**Exercise description:** Rewrite the listing from the line with "the Pinterest app" to the line with "Close the Auto-accept", replacing "Instruction" with "Step" and leaving everything else unchanged. Give back only those lines.

━━ Material for this exercise

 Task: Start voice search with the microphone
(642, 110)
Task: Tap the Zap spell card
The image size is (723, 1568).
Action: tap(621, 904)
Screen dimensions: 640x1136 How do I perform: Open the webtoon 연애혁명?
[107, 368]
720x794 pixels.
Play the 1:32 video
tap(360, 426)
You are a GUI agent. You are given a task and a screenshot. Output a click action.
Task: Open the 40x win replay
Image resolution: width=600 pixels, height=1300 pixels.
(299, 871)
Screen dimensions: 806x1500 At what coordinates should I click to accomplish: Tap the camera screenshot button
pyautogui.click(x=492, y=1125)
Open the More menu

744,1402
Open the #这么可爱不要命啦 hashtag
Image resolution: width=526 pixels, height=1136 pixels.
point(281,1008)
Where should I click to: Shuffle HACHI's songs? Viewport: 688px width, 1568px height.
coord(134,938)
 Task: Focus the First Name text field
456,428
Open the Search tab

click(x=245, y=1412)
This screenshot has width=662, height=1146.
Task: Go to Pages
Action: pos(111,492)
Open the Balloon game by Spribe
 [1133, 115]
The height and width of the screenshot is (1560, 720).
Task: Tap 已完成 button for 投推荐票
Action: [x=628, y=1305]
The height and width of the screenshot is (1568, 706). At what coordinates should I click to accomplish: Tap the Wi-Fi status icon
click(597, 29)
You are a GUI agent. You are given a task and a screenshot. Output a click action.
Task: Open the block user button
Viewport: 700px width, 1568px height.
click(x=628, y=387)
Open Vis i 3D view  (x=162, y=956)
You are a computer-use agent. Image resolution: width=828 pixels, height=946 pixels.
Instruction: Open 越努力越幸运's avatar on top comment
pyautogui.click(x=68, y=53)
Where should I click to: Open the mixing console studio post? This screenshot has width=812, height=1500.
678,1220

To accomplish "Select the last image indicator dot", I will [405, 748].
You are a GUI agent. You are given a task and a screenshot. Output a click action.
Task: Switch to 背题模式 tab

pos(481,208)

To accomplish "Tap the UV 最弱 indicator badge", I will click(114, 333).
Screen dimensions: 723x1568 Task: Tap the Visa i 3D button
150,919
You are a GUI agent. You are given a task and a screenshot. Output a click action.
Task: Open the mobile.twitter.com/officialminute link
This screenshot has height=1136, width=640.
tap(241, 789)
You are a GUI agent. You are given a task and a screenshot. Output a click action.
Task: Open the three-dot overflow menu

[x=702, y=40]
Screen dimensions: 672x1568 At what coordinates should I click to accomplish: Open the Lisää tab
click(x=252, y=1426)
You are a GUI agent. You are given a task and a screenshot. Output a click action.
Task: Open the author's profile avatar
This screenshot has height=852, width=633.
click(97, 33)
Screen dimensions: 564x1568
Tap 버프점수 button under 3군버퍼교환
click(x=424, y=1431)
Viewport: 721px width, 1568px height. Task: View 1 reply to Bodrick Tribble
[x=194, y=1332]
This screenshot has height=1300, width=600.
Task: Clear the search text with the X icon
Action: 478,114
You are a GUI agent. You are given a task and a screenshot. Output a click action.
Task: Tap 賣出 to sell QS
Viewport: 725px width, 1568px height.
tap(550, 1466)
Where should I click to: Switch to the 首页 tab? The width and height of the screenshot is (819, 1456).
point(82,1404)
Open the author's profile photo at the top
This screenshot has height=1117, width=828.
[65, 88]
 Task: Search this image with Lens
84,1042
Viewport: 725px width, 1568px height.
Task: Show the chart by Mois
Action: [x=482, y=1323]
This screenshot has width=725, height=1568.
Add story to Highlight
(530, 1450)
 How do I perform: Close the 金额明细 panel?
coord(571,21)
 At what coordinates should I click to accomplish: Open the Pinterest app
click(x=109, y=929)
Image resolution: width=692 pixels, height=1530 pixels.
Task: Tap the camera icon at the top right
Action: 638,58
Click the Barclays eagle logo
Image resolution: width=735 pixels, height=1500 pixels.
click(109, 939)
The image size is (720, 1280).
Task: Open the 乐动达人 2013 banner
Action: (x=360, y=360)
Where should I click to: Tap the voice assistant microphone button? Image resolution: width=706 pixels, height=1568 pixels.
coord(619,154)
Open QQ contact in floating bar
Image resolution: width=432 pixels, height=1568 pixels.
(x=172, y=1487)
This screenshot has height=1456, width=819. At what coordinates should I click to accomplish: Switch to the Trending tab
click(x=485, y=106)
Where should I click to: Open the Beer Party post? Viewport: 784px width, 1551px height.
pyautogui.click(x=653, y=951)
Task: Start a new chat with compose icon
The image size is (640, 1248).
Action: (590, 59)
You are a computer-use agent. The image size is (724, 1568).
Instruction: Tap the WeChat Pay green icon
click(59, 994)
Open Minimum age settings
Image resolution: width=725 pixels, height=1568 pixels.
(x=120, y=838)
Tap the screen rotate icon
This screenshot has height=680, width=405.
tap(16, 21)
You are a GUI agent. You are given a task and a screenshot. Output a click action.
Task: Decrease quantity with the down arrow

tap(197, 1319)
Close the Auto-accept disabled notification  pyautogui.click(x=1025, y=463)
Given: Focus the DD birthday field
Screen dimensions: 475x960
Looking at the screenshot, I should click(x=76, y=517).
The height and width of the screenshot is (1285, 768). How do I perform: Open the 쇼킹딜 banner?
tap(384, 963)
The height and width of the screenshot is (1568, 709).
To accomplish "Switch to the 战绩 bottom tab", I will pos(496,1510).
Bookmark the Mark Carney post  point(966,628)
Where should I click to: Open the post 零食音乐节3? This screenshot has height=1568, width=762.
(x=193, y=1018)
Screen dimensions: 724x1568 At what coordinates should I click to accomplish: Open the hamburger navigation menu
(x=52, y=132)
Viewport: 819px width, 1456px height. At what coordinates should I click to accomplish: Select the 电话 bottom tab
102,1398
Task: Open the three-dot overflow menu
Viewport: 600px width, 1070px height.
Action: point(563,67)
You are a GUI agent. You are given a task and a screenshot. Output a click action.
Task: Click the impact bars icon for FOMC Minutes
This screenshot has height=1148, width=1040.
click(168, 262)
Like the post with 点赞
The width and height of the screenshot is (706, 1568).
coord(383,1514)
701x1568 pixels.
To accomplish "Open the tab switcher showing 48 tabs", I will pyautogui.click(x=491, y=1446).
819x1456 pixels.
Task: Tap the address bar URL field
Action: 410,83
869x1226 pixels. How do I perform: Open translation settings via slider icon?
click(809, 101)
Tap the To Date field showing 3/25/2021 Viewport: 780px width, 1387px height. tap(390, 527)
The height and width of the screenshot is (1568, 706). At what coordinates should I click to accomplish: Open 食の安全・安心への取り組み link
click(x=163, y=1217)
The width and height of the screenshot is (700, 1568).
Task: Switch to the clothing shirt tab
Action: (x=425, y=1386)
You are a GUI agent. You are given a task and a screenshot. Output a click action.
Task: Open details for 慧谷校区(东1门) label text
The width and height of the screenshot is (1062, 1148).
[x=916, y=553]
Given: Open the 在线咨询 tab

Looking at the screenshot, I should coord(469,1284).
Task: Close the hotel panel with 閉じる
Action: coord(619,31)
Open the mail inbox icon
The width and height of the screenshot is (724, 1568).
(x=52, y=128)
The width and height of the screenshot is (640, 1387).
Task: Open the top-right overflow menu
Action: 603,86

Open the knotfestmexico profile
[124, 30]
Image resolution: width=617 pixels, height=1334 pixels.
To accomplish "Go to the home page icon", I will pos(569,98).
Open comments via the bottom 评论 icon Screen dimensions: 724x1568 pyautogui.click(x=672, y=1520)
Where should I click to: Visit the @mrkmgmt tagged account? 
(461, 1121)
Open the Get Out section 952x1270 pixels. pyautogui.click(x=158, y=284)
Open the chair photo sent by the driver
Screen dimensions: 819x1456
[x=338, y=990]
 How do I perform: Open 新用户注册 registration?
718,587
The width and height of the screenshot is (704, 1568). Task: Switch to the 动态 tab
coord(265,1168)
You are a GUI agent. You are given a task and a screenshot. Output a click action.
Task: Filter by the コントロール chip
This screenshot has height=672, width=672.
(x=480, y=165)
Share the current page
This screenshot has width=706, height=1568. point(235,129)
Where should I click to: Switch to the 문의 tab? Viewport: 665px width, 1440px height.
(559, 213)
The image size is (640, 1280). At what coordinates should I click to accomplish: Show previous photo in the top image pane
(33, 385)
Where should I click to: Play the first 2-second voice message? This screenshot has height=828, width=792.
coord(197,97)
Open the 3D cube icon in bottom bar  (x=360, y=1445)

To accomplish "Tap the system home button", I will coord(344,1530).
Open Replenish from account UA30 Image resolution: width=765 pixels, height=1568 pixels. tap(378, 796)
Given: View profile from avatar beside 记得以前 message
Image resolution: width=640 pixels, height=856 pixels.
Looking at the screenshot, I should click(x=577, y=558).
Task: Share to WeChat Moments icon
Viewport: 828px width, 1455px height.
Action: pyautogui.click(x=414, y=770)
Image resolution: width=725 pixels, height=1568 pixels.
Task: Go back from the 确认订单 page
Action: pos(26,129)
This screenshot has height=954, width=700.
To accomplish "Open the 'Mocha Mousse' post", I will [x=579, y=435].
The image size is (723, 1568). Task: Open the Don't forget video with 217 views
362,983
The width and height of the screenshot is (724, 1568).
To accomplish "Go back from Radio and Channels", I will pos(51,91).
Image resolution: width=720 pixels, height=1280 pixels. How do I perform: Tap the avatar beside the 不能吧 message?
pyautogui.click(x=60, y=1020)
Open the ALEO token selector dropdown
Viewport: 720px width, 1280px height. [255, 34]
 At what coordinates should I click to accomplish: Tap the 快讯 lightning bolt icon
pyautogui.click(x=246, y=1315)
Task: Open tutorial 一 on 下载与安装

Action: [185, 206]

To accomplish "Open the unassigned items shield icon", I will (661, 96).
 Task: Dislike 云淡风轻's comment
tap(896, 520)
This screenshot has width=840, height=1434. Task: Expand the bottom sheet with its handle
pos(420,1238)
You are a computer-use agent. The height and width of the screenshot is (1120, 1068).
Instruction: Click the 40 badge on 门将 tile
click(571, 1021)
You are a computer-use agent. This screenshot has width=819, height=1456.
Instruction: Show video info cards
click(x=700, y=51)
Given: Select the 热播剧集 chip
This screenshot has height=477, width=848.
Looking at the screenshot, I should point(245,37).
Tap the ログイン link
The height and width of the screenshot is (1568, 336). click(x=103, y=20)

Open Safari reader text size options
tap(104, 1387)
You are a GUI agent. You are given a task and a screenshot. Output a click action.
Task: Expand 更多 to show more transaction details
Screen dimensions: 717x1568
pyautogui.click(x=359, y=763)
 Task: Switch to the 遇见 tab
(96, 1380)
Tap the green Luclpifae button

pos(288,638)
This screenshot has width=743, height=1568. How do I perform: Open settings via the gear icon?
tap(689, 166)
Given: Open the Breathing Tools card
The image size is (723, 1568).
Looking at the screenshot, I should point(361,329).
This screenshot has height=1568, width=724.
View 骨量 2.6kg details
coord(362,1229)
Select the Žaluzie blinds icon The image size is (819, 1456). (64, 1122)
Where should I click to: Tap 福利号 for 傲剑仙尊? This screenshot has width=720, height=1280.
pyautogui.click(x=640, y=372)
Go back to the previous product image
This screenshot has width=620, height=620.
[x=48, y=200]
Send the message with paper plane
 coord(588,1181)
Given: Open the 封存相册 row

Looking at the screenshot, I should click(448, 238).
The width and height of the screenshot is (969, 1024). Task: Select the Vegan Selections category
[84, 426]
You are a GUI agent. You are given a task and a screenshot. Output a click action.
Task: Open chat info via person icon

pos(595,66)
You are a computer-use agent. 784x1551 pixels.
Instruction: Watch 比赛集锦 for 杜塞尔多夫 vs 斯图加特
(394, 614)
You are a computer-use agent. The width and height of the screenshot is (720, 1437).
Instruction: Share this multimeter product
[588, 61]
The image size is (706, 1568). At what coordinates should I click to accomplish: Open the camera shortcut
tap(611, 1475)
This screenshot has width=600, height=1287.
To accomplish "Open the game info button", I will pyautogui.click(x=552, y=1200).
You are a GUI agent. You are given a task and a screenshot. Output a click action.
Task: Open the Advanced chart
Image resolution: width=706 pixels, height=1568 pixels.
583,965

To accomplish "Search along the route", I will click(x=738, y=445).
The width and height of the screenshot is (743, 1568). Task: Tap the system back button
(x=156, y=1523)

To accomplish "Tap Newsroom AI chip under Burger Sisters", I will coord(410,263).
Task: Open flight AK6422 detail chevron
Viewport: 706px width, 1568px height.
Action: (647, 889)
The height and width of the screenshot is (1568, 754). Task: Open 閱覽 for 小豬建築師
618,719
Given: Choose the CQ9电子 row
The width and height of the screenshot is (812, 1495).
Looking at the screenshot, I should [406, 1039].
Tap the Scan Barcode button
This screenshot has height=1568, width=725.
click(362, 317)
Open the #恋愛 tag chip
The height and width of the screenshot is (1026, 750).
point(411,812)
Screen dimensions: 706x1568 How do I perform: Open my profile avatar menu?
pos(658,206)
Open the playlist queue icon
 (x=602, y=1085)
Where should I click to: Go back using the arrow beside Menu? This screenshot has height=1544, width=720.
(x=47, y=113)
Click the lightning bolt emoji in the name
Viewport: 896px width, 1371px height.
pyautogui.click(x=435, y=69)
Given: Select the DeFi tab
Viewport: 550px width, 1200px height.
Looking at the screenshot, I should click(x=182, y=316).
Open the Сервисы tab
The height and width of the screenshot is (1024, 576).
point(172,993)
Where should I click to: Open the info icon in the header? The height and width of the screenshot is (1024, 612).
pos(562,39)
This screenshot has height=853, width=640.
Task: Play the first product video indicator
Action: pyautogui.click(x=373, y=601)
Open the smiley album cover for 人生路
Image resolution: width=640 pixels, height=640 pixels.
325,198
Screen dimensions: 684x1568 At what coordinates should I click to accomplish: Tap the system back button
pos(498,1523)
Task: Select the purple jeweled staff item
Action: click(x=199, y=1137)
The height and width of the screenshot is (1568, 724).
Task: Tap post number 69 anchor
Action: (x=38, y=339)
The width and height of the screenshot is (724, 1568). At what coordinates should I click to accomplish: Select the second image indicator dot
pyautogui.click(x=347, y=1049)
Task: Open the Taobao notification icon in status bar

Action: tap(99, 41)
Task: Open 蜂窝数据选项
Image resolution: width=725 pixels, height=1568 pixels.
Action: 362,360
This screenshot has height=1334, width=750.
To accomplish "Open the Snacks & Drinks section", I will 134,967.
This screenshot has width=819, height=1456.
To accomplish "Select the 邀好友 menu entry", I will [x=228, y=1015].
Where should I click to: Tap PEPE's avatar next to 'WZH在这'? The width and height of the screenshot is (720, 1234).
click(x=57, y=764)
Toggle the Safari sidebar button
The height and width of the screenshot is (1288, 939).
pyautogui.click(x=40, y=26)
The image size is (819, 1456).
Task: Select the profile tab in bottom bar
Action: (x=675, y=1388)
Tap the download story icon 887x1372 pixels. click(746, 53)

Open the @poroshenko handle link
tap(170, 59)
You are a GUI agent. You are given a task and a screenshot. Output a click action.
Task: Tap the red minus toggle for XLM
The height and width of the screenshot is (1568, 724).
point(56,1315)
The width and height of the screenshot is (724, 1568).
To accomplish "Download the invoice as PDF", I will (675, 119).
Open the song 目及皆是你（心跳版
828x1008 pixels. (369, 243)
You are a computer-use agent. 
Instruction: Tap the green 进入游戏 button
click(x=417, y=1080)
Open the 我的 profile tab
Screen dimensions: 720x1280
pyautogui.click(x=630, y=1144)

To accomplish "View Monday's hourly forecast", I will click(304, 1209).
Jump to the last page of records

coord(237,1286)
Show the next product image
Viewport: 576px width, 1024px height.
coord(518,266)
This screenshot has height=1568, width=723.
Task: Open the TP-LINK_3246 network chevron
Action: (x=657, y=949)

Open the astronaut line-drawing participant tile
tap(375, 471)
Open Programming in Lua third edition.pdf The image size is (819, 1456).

━━━━

**Answer to this task:**
 At what coordinates should I click to accomplish: Open the Pinterest app
click(x=109, y=929)
Image resolution: width=692 pixels, height=1530 pixels.
Task: Tap the camera icon at the top right
Action: 638,58
Click the Barclays eagle logo
Image resolution: width=735 pixels, height=1500 pixels.
click(109, 939)
The image size is (720, 1280).
Task: Open the 乐动达人 2013 banner
Action: (x=360, y=360)
Where should I click to: Tap the voice assistant microphone button? Image resolution: width=706 pixels, height=1568 pixels.
coord(619,154)
Open QQ contact in floating bar
Image resolution: width=432 pixels, height=1568 pixels.
(x=172, y=1487)
This screenshot has height=1456, width=819. At what coordinates should I click to accomplish: Switch to the Trending tab
click(x=485, y=106)
Where should I click to: Open the Beer Party post? Viewport: 784px width, 1551px height.
pyautogui.click(x=653, y=951)
Task: Start a new chat with compose icon
The image size is (640, 1248).
Action: (590, 59)
You are a computer-use agent. The image size is (724, 1568).
Step: Tap the WeChat Pay green icon
click(59, 994)
Open Minimum age settings
Image resolution: width=725 pixels, height=1568 pixels.
(x=120, y=838)
Tap the screen rotate icon
This screenshot has height=680, width=405.
tap(16, 21)
You are a GUI agent. You are given a task and a screenshot. Output a click action.
Task: Decrease quantity with the down arrow

tap(197, 1319)
Close the Auto-accept disabled notification  pyautogui.click(x=1025, y=463)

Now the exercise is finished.